I’ve always known I was going to work in technology.
I attended Marist College largely because of its proximity to IBM. Even before graduating, I was determined to get real-world engineering experience, and during my sophomore year I landed my first role at IBM. That opportunity became the launch point for my career.
After college, I moved to Massachusetts and joined EMC during an incredibly transformative time in enterprise infrastructure. I had the chance to work alongside some of the smartest engineers and architects in the industry while watching storage technology evolve at an incredible pace.

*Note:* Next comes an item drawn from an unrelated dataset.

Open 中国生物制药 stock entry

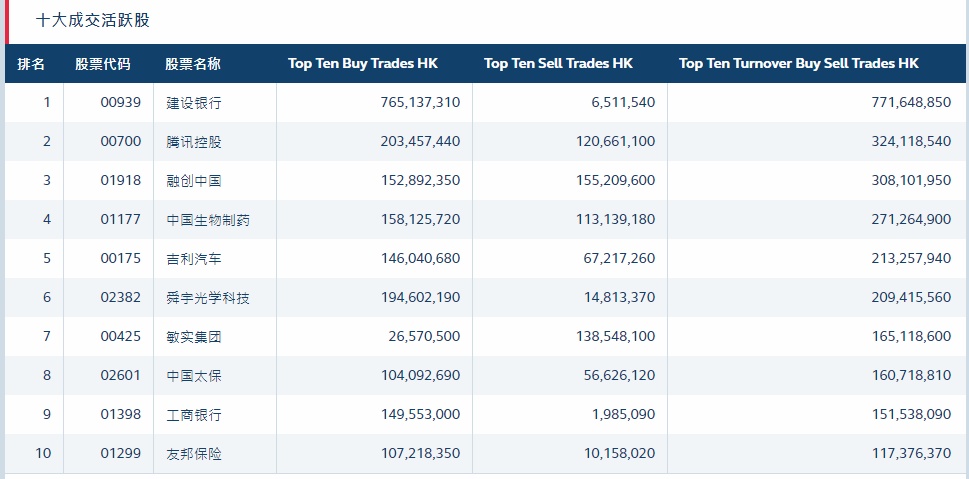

Over the years, I watched enterprise disk capacity grow from 9 GB drives to 18 GB, 36 GB, 73 GB, and eventually into the terabyte era. One of the most important lessons from that period was understanding that available capacity does not necessarily mean available performance.
As storage systems grew larger, many organizations assumed they could continuously place more workloads onto arrays simply because there was free space available. In reality, IOPS and latency constraints often became the limiting factor long before capacity did. That realization shaped much of my thinking around infrastructure design, scalability, and performance engineering.
While at EMC, I wrote numerous best-practice papers focused on Microsoft Exchange and enterprise storage architectures. I also developed my first software application, the SnapView Integration Module for Exchange, and later created a patent around automated storage tiering technologies.
As flash storage entered the enterprise, I watched bottlenecks shift away from disks themselves and toward controllers, interconnects, and distributed system architectures. That transition sparked my interest in startup environments and modern platform engineering.
Where I’ve worked
- IBM
- EMC
- Virsto, later acquired by VMware
- MapR
- Hortonworks
- OwlDQ
- DRIT Consulting Services
What I focus on today
- Kubernetes
- Platform engineering
- Distributed systems
- Automation
- AI infrastructure
- GPU computing
- Data platforms
- Practical operational troubleshooting
This site is a collection of sanitized field notes, lessons learned, and practical engineering writeups gathered from years of working on real systems in production environments.
Needless to say, it’s been quite a ride, and I’m excited to see where the next chapter leads.